この亡くなられた方がまた、色々な目にあって生きてこられた方で、戦時中、徴兵されて、通信兵として内地の勤務をさせられて、戦地で銃を取るよりましだと言っていたのですが、通信兵として、ある飛行場の管制塔で無線通信作業をしているところを、米国の艦載機に機銃掃射を受けて、右手を失ってしまいました。

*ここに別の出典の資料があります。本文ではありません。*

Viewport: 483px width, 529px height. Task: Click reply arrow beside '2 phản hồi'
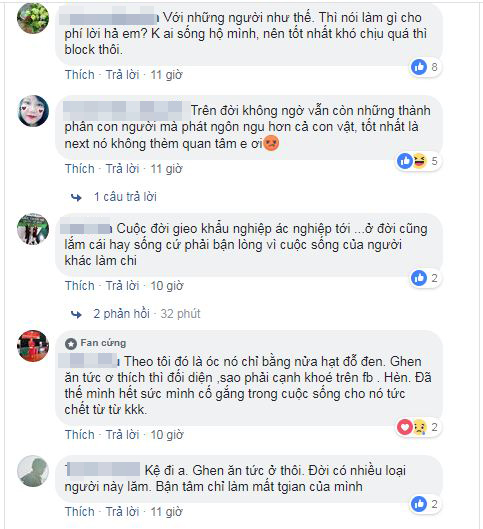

終戦後、生きる気力もなくし、鉄道自殺や首つりなどで、自殺未遂を何度も繰り返し、その都度姉として、彼女が警察などに引き取りに行ったそうです。その後彼は枯葉一転奮起して、左腕だけで猛勉強し、一級建築士の資格を取り、何とか自立し、人も使って仕事が順調に動き始めた矢先に、この地震で、下敷きになって亡くなったそうです。なんとも聞くだけでも悲劇の塊のような話です。

そんなこんなで、彼女はリハビリのために医者に通い、外に出てなるべく他人とお話でもしなさいと言われたが、マンションでは話し合える人も少なく、閉じこもりがちな生活をしていたところ、甲子園球場の近くに、被災者用の仮設住宅が建ち始めたので、この炊き出しや雑用に、ボランティアとして参加するようになり、やっと生き甲斐を見いだせるようになったそうです。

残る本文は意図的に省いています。